SNEWS2 / SNEWS_Publishing_Tools

Publishing Tool for SNEWS
BSD 3-Clause "New" or "Revised" License
2 stars 2 forks source link

Float timeseries #98

Closed KaraMelih closed 3 months ago

KaraMelih commented 4 months ago

Aimed at fixing https://github.com/SNEWS2/SNEWS_Publishing_Tools/issues/87 ~also fixes https://github.com/SNEWS2/SNEWS_Publishing_Tools/issues/97~ (moved this fix to https://github.com/SNEWS2/SNEWS_Publishing_Tools/pull/99)

Previously, we were expecting iso-formattable time strings for all the entries in the expected timing_series .
However, this can easily become too large. As was suggested by others, this PR implements a float conversion.

It first checks if all the values are strings or floats/integers.

Right now, the logic is missing. I do not know if we should always force initial neutrino time too, or should this be fetched from the Coincidence Tier by time tier people?

I imagine a list of time series starting with 0 is not fully useful if we do not know what the 0 refers to.

KaraMelih commented 4 months ago

Reverted the firedrill fix (ee7f062), as I added that in a minor patch

KaraMelih commented 4 months ago

@sybenzvi @mcolomermolla

I want to ask the expected information in the timing tier. Now, this PR allows for relative-to-first neutrino times with ns precision. This logic indicates that the first value is always zero, and the rest are relative to this value.
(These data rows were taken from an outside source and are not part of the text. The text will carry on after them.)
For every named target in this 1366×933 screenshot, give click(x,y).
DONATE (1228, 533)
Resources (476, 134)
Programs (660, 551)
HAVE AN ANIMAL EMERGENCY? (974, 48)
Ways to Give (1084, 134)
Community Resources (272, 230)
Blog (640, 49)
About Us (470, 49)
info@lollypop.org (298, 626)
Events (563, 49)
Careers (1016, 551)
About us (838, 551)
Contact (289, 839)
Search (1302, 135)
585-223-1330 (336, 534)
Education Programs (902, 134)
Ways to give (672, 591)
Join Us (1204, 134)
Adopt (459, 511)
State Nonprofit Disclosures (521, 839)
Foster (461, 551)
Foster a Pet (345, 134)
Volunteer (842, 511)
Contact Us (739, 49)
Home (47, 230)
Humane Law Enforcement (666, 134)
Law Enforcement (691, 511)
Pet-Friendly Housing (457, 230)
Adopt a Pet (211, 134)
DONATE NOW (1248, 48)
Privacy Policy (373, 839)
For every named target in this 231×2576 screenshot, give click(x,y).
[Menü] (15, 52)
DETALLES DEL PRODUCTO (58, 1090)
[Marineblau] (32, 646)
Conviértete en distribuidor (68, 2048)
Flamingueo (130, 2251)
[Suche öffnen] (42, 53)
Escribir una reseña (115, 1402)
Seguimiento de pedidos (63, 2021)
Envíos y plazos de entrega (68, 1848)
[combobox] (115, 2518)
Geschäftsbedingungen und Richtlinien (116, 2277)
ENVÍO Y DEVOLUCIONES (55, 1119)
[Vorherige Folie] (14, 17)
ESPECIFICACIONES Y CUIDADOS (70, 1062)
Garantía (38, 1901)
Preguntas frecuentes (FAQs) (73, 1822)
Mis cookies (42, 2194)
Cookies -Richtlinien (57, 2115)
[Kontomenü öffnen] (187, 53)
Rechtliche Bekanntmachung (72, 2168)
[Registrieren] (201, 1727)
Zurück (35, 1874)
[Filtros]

In this case, do we also want to force the initial "neutrino_time" to appear as a string (that corresponds to the zeroth time) or do we expect that people looking at the TimeTier will fetch this from the CoincidenceTier ?

Right now, if you pass

neutrino_time = "2024-01-01T12:00:00.00000000"
timing_series = [0, 119781135000, 119881135000, 179781135000, 248890124000]

the neutrino_times will be parsed and sent under CoincidenceTier message (timing series ignored) and
the timing_series will be parsed and sent under TimingTier message (neutrino time ignored).

Is this what we want, or do we want to also always see the neutrino_time in the timing tier too?

KaraMelih commented 3 months ago

I added 'neutrin_time' as a required field for the time tier messages.

Now, it also allows for either a list of strings with individual neutrino times, or a list of integers indicating the relative times from the initial neutrino time with a nanosecond precision.

In the former case, it computes these relative times from the initial neutrino time itself and creates a list of relative times. So the submitted message always contains;

habig commented 3 months ago

Have we been able to reproduce #87 ? If there's an unexpected hard limit on message size, we need to take that to scimma as a bug, since the original specs were "sure, you guys can hove anything around including big skymaps"

KaraMelih commented 3 months ago

I just tried and this fails;

import numpy as np
numbers = np.linspace(1e9, 9e9, 100000).astype(int)

tims = SNEWSMessageBuilder(detector_name='XENONnT',
                               neutrino_time='2012-06-09T15:31:08.109876',
                               timing_series=numbers.tolist(),
                               machine_time='2012-06-09T15:30:00.009876',
                               firedrill_mode=False, is_test=True)
tims.send_messages()

here is the error that it raises;

KafkaException: KafkaError{code=MSG_SIZE_TOO_LARGE,val=10,str="Unable to produce message: Broker: Message size too large"}

It was fine with 10k integers, it crashes at 100k.

habig commented 3 months ago

Great, thanks. If we convert that to bytes (since we're sending in ASCII one number is a lot of characters), what's that look like? I've got the attention of scimma devs at the moment.

habig commented 3 months ago

They're not opposed to discussing it on slack, but suggested their ticketing system, https://support.scimma.org/

justinvasel commented 3 months ago

See https://github.com/SNEWS2/SNEWS_Publishing_Tools/issues/87#issuecomment-2105083319 for a potential solution.

habig commented 3 months ago

The scimma people report that the default max message size is 1MB. They're leery to increase that to head off future scaling problems, and are working on a large file offload service. But: now knowing this we can plan for it, with efficiencies like this PR helping. Could imagine daisy-chaining things together like SMS messages that go over 140 characters, too.